« Everybody needs a short story, everybody needs a tale to tell… » Une courte histoire, un conte à raconter, c’est le propos de ce premier album d’Ill River, groupe formé par le duo Cary T Brown et Aurélien Boilleau et leurs –alors- musiciens accompagnants. Mais le rock n’est pas une rivière tranquille et une grosse crue aura eu raison de l’amitié du duo.
Cary T. Brown, désormais principal vocalise, accompagné par un groupe ne quitte pas totalement cet urban folk qui avait fait le succès de son duo précédent. Mais en l’électrisant et l’enveloppant de nappes de clavier organique et parfois même orgasmique, il revient à un rock qu’il pratiquait voilà … quelques années, au sein du combo April Skies. Retour aussi à des sources musicales allant des Kinks à la scène indie du début des années 90 (Grant Lee Buffalo, Todd the Wet Sproket, Hootie & the Blowfish, the Posies…)
Cary T. Brown est chanteur. Certes. Mais surtout, le garçon est un conteur, un passeur d’histoires et d’émotions. Sous son stetson (désormais rangé, précisons-le !), on l’imagine autant tenir la guitare sur une scène et proposer son rock bravache, qu’assis sur un rocking chair, contemplant son Kentucky natal, sa musique baignant un épisode de l’excellente série TV Justified.
Et si l’on parle des cowboys, les espions ne sont pas loin non plus dans « Sometimes », où 4 notes savamment distillées en arrière- plan nous rappellent un certain 007…
Ill River propose à travers les 10 chansons de A tale to tell un voyage dans une Amérique loin des clichés hollywoodiens, loin de la folie newyorkaise, mais à la fois plus universelle et en même temps au plus près du cœur de cet pays que sont finalement les Etats Unis. L’Ill River doit être cette rivière qui coule, malgré les crues, quelque part près de Strasburg, Ohio. Ou de Strasburg, Pennsylvanie. Ou de Strasbourg, Colorado. Ou de Strasburg, North Dakota. Ou de Strasbourg, Alsace…

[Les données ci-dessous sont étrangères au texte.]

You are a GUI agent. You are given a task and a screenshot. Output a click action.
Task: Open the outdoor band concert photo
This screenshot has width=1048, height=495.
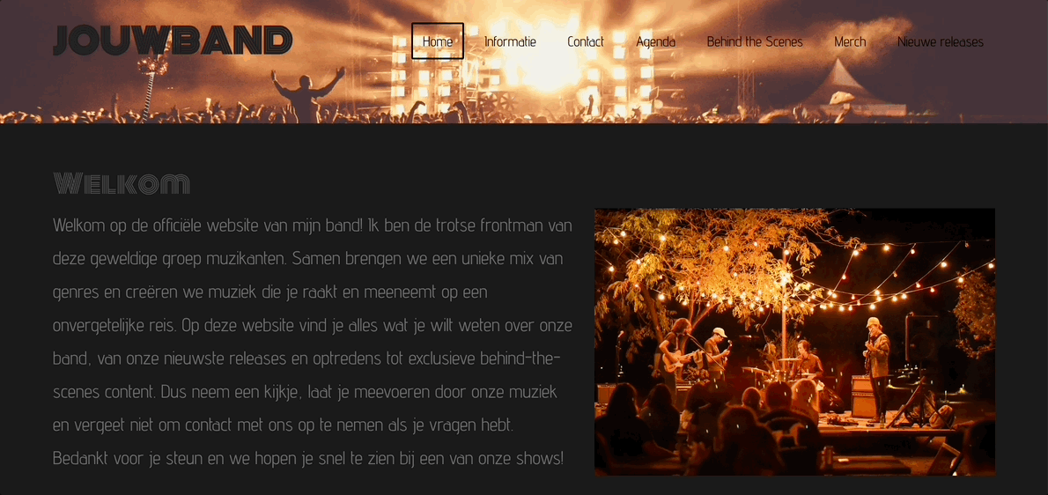click(794, 342)
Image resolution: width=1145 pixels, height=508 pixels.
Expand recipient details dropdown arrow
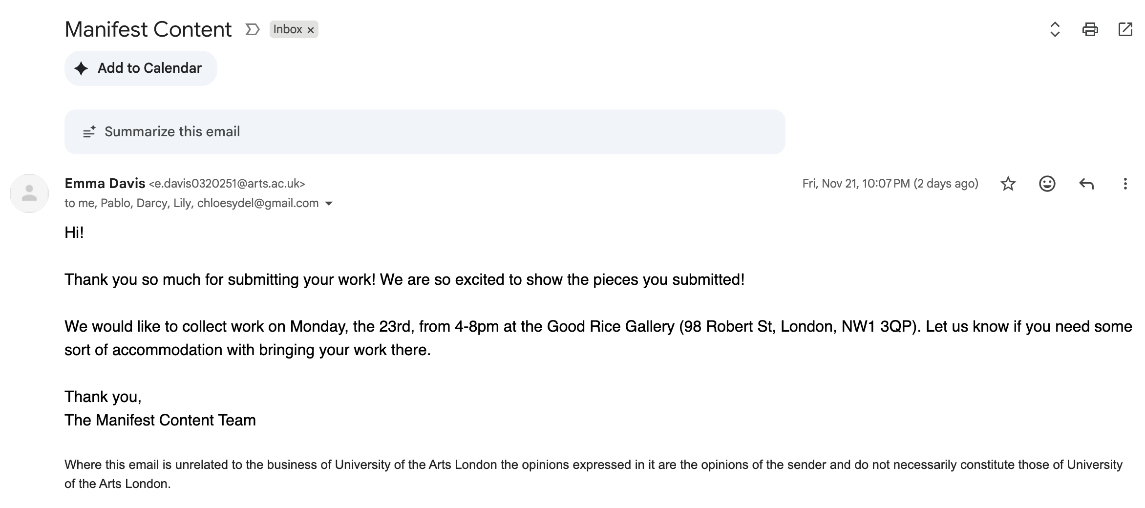pos(329,204)

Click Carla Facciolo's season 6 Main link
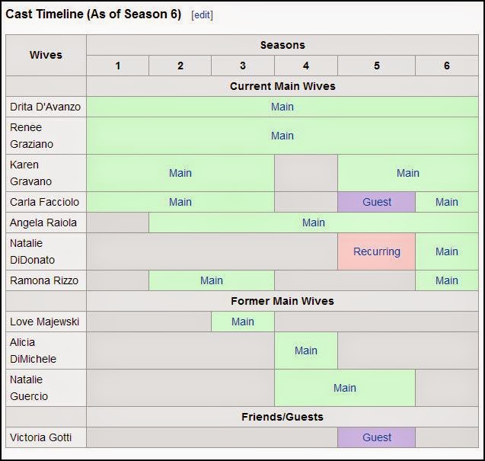coord(447,202)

https://www.youtube.com/watch?v=WYNLgQx1Uqw
Ill River première époque, en 2015
RENCONTRE AVEC CARY T. BROWN POUR PRÉSENTER CE NOUVEAU PROJET !
Ill River, c’est un retour à la logique de groupe, entamée au siècle dernier avec April Skies, aux Etats Unis…
Oooh, le dernier vrai groupe c’était avec Miguel Ruiz, en 2001. Ca s’appelait Cary T. Brown and the French Dude. Et sur mon album solo en 2006, ça devait être un groupe, mais pour des raisons économiques ça ne s’est pas fait. Et il faut fidéliser les musiciens autour du projet. Donc, ça ne s’était pas fait.
Mais là j’ai une équipe du tonnerre, les meilleurs musiciens que je connaisse, et ce n’est pas juste pour dire… Y’a Stéphane Bonacci à la guitare, y’a Manuel Boch aux claviers (Hammond et Rhodes), Aurél’King à la guitare acoustique et au chant. A la batterie, le fantastique Jérôme Spieldenner, et à la basse Jérôme Wolff qui est aussi une référence. Je ne sais pas comment cette équipe s’est formée autour du projet. Je suis trop heureux !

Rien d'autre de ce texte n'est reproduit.